I am using a data frame that includes Pixel ID
, Year
, XY coordinates, and Temperature
values. For some Pixel IDs, the Temperature
value is NA
for each year (see Pixel ID
1). For other pixel IDs, the Temperature
value is 'NA' for only some years (see Pixel ID
2).

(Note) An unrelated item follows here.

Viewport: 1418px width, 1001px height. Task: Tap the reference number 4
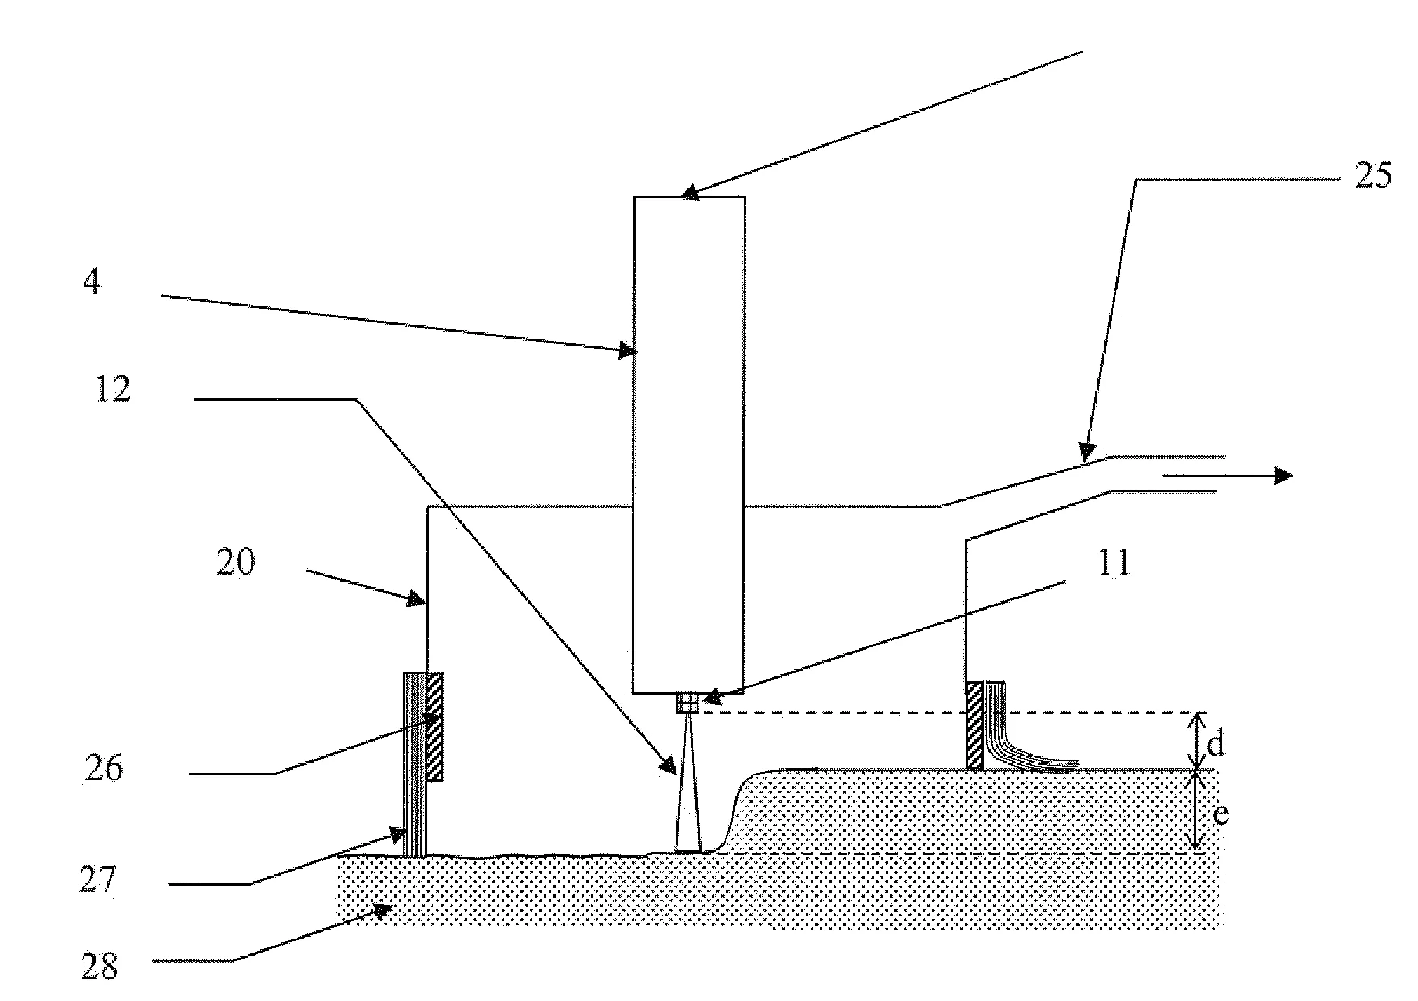coord(92,281)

What I would like is to find and remove those Pixel ID
if all of the values for all of the years (Year
always repeats from 2001-2005) are NA
. I would like to keep those Pixel ID
if even one of the values is a non-NA
value.
Here is an example of the data frame I am working with
> head(Temperature_sorted, n = 10)
# A tibble: 10 x 5
PixelID Year X Y Temperature
<dbl> <dbl> <dbl> <dbl> <dbl>
1 1 2001 70.8 73.5 NA
2 1 2002 70.8 73.5 NA
3 1 2003 70.8 73.5 NA
4 1 2004 70.8 73.5 NA
5 1 2005 70.8 73.5 NA
6 2 2001 70.8 73.5 0.2
7 2 2002 70.8 73.5 0.4
8 2 2003 70.8 73.5 NA
9 2 2004 70.8 73.5 0.5
10 2 2005 70.8 73.5 0.3
and here is an example of the output I would like
> head(Temperature_sorted, n = 10)
# A tibble: 10 x 5
PixelID Year X Y Temperature
<dbl> <dbl> <dbl> <dbl> <dbl>
1 2 2001 70.8 73.5 0.2
2 2 2002 70.8 73.5 0.4
3 2 2003 70.8 73.5 NA
4 2 2004 70.8 73.5 0.5
5 2 2005 70.8 73.5 0.3
6 3 2001 70.8 73.5 NA
7 3 2002 70.8 73.5 0.7
8 3 2003 70.8 73.5 0.9
9 3 2004 70.8 73.5 NA
10 3 2005 70.8 73.5 0.9
I have several thousand Pixel ID
values so I would like to use a for loop if possible.
Using dplyr:
library(dplyr)
Temperature_sorted %>%
group_by(PixelID) %>%
filter(any(!is.na(Temperature)))
First we group rows by PixelID, then for each row, we check if any rows with the same PixelID have a Temperature value that is not NA.